-------- EXCERPTED TEXT --------
I've seen guys on twitter lament that the only women at bars, dance halls, etc are 'washed up party sluts' or whatever, with boomers wondering why guys think this way all of a sudden. And I have a sneaking suspicion that shy second grade teachers in the eighties were a lot more likely to go out dancing anyways than they are now- do you think they liked the club much back then? It's loud and it's after their bedtime and there really are a bunch of sleazy guys out to get them there. Phones and occasional hinge profiles are so much safer, even if they don't work.

While I agree that there may be some positive feedback loops that killed off the appeal of some types of social interactions, I think it's mostly just an excuse for many to continue scrolling. There's other social activities outside of hitting the club or bars that are also cooling off. I believe every possible activity is in competition with scrolling tiktok. The guys on twitter crying about party sluts in the club are just using it as an excuse to why they are not out there getting easy (according to them) women every weekend and are sitting refreshing their feed with 8 hour screen time on a weekend instead. Probably the first time in history when men are complaining about legions of easy women. What's easier? Dress up, get a fresh cut, allocate some cash, get at least one friend to do the same (nobody is going to the club alone) on a weekend or just stay in and scroll your favorite source of dopamine instead? I think it's really that simple. I'm guessing we would be back to early 2000s state of things within a year if our phones just poofed one day. Back to what I said in my original post, 7 to 9 hours of screen time daily, with half of it being off work is truly insane and we all kind of just accept it. As on old zoomer, 4 hours of screen time was my allowance with my xbox 360 on a weekend after a week of good grades. Now everyone, from young to old, has this as their daily baseline. Even Elon Musk, the richest person in the world, is glued to his twitter feed while running 67 companies at the same time. He is able to remain functional (even that is debatable) because of his naturally high agency and a curated cocktail of medications and supplements. An average person doesn't have either. On the bright side, natural selection will probably do its thing pretty quickly and humanity will be back to normal after a generation or two because everyone else will die off glued to their screen and talking to their AI caretaker

You're also more likely to meet someone that's part of your community at the local dance. You're there with your friends, he's there with his friends, there may be some mutual acquaintances, someone you know and trust may be able to vouch for his character, etc. It's a much safer way to date for a woman.

A lot of the complaints about women having unrealistic standards seems to come from dating apps, and I feel like it may partially be a form of risk mitigation. When you know nothing else about a man, you start looking for higher standards for what you can find out about him, to compensate for unknowns. A man that makes 6 figures and spends 20% of it frivolously has a better chance of providing for his family than a man that makes 50k a year and does the same thing.

Also dating apps make it way easier to just close something down off a small speedbump and move onto the next potential. There's no anchoring from overlapping social circles and a chance you'll keep bumping back into somebody.
-------- DATA RECORDS --------
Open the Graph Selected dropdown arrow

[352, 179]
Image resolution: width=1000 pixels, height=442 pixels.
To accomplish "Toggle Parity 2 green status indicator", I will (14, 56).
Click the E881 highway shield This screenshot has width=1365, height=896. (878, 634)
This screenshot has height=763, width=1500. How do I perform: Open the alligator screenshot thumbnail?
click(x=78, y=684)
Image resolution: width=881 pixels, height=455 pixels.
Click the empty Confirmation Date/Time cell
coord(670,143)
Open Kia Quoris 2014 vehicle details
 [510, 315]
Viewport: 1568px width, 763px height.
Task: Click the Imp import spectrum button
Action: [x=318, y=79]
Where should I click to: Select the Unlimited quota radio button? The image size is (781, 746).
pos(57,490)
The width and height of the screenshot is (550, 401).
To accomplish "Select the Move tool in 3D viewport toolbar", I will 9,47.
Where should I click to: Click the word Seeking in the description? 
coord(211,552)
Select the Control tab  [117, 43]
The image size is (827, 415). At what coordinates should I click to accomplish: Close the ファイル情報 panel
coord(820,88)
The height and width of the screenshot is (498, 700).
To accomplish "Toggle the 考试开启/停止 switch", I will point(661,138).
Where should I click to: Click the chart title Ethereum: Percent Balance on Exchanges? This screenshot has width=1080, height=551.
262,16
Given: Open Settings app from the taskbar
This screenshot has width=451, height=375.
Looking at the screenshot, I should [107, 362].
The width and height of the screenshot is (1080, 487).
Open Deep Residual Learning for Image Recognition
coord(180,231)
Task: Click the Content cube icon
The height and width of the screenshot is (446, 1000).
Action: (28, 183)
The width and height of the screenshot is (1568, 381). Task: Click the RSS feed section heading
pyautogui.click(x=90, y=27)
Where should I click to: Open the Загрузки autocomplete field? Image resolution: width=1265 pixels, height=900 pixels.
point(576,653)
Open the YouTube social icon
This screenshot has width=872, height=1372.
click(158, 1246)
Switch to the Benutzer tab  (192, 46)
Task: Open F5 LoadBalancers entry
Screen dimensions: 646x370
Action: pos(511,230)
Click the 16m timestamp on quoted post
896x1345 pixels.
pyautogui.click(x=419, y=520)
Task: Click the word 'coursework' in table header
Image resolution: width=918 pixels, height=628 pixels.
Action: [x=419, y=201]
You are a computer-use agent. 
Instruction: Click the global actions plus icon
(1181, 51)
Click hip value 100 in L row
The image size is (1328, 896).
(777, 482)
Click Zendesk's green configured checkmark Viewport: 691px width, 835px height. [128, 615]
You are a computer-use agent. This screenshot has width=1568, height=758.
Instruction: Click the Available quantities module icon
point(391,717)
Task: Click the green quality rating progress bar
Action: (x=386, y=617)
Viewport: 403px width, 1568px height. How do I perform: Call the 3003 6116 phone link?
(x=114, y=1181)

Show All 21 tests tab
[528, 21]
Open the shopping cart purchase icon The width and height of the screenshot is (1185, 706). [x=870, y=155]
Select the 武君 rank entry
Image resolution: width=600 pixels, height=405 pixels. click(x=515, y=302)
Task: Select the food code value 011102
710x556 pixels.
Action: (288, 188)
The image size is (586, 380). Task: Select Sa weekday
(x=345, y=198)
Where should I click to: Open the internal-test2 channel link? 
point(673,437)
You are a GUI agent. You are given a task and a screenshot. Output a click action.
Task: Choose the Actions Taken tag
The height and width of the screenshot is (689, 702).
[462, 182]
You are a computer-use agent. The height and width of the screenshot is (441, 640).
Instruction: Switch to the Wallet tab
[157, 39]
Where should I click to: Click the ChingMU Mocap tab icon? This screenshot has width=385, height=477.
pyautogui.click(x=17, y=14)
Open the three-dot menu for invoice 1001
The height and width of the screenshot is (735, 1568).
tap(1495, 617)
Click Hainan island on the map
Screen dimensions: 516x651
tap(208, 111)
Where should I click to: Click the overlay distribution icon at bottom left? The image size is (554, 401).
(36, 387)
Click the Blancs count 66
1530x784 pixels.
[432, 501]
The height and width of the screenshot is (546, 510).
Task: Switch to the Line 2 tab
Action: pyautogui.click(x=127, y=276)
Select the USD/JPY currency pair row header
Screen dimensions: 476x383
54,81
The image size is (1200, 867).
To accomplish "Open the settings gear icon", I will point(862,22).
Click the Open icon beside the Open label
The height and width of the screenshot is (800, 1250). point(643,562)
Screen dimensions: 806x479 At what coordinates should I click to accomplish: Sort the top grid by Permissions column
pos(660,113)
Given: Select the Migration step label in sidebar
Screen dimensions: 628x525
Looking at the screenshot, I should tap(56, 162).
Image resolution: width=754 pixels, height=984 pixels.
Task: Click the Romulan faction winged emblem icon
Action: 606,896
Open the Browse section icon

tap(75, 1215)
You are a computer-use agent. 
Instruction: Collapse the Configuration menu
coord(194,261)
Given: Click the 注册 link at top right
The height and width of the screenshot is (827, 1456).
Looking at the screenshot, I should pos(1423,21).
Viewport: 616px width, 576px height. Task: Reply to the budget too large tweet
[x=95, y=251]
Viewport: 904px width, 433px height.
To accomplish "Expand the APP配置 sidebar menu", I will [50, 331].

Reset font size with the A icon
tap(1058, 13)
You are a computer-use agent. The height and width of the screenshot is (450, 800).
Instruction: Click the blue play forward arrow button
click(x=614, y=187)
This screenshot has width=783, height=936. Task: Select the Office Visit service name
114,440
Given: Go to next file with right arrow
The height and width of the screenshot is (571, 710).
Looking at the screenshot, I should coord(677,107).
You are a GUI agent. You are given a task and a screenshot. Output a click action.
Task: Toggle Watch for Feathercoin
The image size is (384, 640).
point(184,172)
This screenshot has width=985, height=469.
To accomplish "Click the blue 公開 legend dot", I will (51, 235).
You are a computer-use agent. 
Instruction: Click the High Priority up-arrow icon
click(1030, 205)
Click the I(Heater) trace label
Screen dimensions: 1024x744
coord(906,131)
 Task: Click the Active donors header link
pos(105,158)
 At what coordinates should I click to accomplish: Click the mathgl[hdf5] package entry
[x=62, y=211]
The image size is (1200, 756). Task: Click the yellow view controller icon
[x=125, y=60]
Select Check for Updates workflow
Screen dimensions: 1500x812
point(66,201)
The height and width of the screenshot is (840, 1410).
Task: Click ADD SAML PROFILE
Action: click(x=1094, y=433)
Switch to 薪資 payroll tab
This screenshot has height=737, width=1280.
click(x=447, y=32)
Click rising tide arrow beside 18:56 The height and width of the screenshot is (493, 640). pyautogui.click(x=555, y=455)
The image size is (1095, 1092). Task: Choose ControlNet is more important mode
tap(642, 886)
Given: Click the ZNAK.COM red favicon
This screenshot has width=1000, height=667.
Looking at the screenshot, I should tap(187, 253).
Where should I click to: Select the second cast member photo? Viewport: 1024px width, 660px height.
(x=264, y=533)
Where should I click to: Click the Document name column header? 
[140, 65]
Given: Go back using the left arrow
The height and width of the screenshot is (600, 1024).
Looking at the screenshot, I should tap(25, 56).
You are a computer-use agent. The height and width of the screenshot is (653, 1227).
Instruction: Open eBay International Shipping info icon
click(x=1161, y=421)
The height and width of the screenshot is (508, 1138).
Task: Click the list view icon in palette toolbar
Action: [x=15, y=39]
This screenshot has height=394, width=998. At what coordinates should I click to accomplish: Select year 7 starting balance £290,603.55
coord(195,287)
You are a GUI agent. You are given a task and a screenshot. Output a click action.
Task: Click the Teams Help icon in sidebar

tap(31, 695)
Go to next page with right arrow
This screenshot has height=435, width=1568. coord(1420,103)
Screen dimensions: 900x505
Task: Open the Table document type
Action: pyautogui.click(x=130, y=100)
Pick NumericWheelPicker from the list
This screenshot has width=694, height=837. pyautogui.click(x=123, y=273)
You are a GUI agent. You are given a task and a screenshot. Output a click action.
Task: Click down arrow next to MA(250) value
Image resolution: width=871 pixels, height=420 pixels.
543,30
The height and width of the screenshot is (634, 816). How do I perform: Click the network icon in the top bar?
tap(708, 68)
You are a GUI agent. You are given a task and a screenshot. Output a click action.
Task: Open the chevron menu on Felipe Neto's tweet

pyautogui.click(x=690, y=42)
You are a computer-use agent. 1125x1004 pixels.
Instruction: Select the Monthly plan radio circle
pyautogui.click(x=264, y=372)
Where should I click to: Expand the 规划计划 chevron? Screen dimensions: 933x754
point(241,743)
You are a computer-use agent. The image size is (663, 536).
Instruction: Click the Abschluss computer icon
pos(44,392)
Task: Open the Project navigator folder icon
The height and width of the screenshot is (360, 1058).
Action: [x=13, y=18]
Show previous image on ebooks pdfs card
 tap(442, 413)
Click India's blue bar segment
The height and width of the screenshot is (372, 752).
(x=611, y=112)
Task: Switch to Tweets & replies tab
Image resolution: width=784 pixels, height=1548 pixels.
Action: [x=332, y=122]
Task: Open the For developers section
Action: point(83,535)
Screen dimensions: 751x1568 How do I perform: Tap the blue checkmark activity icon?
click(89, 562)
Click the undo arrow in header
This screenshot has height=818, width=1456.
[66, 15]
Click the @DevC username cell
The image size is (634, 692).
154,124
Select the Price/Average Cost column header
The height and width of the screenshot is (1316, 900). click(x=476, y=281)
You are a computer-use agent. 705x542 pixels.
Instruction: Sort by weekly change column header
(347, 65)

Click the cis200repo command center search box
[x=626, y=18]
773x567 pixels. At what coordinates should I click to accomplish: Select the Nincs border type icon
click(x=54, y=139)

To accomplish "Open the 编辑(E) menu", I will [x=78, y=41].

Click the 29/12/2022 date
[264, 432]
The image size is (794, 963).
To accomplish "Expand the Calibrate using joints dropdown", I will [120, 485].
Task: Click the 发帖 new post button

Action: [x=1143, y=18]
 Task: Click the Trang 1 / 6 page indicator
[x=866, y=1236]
--------
**QUESTIONS:**
a: Answer these questions about the dating discussion:
(i) How many hours of screen time made up the writer's weekend allowance on the Xbox 360?
(ii) At the local dance, what may someone you know and trust be able to do?
(iii) In the income example, what share of a six-figure salary does the man spend frivolously?
b: Extract the part of the dating discussion that opens with the words containing "A lot of the" and closes with "the same thing.".
c: According to the dating discussion, why is meeting someone at the local dance a safer way for a woman to date?
None of the rows are needed for this work.

**RESULTS BY TASK:**
a:
(i) 4 hours
(ii) Vouch for his character
(iii) 20%

b:
A lot of the complaints about women having unrealistic standards seems to come from dating apps, and I feel like it may partially be a form of risk mitigation. When you know nothing else about a man, you start looking for higher standards for what you can find out about him, to compensate for unknowns. A man that makes 6 figures and spends 20% of it frivolously has a better chance of providing for his family than a man that makes 50k a year and does the same thing.

c: At the local dance, you are more likely to meet someone from your own community. Both people are there with friends and may share acquaintances, and someone you know and trust may be able to vouch for his character.